Energen Resources Corporation, Energen's oil and gas subsidiary, recognizes all derivatives on the balance sheet and measures all derivatives at fair value. If a derivative is designated as a cash flow hedge, the effectiveness of the hedge, or the degree that the gain (loss) for the hedging instrument offsets the loss (gain) on the hedged item, is measured at each reporting period. The effective portion of the gain or loss on the derivative instrument is recognized in other comprehensive income (OCI) as a component of shareholders’ equity and subsequently reclassified as operating revenues when the forecasted transaction affects earnings. The ineffective portion of a derivative's change in fair value is required to be recognized in operating revenues immediately. All derivative transactions are included in operating activities on the consolidated condensed statements of cash flows.

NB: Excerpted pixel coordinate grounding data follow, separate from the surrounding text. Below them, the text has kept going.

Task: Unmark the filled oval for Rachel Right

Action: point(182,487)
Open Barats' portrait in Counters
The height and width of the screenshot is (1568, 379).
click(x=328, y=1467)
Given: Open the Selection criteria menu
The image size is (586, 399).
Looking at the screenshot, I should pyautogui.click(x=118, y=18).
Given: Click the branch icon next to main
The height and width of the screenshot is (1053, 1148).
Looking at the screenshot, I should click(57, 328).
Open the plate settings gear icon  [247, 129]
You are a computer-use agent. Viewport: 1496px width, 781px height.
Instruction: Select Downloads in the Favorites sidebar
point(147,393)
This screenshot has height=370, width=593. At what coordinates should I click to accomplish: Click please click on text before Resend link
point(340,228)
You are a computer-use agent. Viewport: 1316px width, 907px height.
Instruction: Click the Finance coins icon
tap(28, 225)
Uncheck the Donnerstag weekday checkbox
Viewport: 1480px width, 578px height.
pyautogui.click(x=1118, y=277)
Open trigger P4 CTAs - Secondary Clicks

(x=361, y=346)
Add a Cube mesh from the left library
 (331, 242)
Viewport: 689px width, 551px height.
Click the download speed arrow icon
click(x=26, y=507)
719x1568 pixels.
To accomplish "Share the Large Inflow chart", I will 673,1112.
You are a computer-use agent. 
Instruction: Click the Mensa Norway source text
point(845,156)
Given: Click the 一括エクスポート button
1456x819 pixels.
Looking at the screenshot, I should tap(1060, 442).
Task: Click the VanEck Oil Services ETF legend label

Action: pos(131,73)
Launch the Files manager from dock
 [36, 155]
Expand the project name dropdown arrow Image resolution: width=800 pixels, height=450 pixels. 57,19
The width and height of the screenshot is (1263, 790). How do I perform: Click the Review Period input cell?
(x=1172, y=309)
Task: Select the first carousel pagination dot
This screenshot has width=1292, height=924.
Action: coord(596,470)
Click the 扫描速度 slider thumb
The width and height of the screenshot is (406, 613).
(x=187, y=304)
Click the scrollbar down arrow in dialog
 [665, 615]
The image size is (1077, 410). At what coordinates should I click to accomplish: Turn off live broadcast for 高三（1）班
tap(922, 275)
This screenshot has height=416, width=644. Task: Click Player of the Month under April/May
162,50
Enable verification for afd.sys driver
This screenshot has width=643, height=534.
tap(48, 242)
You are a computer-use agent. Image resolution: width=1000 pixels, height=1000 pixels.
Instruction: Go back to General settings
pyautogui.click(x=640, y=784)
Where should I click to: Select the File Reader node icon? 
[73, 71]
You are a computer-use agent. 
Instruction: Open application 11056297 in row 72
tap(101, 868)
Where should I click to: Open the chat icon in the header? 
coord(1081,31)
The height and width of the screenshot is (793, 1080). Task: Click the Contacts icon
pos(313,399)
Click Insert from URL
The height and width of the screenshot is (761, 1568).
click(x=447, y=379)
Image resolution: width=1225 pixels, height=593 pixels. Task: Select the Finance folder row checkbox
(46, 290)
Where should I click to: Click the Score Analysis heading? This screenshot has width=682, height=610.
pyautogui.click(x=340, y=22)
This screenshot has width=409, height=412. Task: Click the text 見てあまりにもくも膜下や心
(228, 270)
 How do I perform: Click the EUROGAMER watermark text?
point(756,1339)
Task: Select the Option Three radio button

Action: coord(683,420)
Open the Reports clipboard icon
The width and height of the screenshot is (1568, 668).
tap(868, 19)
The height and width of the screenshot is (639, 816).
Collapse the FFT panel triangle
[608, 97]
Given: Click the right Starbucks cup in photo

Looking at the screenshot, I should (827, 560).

Energen Resources periodically enters into derivative commodity instruments to hedge its exposure to price fluctuations on oil, natural gas and natural gas liquids production. In prior years, Alagasco entered into cash flow derivative commodity instruments to hedge its exposure to price fluctuations on its gas supply. Hedge transactions are pursuant to standing authorizations by the Board of Directors, which do not authorize speculative positions. Such instruments may include over-the-counter (OTC) swaps and basis hedges typically with investment and commercial banks and energy-trading firms. The Company is at risk for economic loss based upon the creditworthiness of its counterparties. Energen Resources was in a net loss position with six of its active counterparties at March 31, 2013. The two largest counterparty net loss positions at March 31, 2013, Morgan Stanley Capital Group, Inc and Barclays Bank PLC, constituted approximately $24.7 million and $5.1 million, respectively, of Energen Resources’ total net loss on fair value of derivatives. Energen Resources was in a net gain position with seven of its active counterparties at March 31, 2013. The two largest counterparty net gain positions at March 31, 2013, Macquarie Bank Limited and BP Corporation North America Inc., constituted approximately $10.3 million and $5.3 million, respectively, of Energen Resources’ net gain on fair value of derivatives.

The current policy of the Company is to not enter into agreements that require the posting of collateral. The Company has a few older agreements, none of which have active positions as of March 31, 2013, which include collateral posting requirements based on the amount of exposure and counterparty credit ratings. The majority of the Company’s counterparty agreements include provisions for net settlement of transactions payable on the same date and in the same currency. Most of the agreements include various contractual set-off rights, which may be exercised by the non-defaulting party in the event of an early termination due to a default.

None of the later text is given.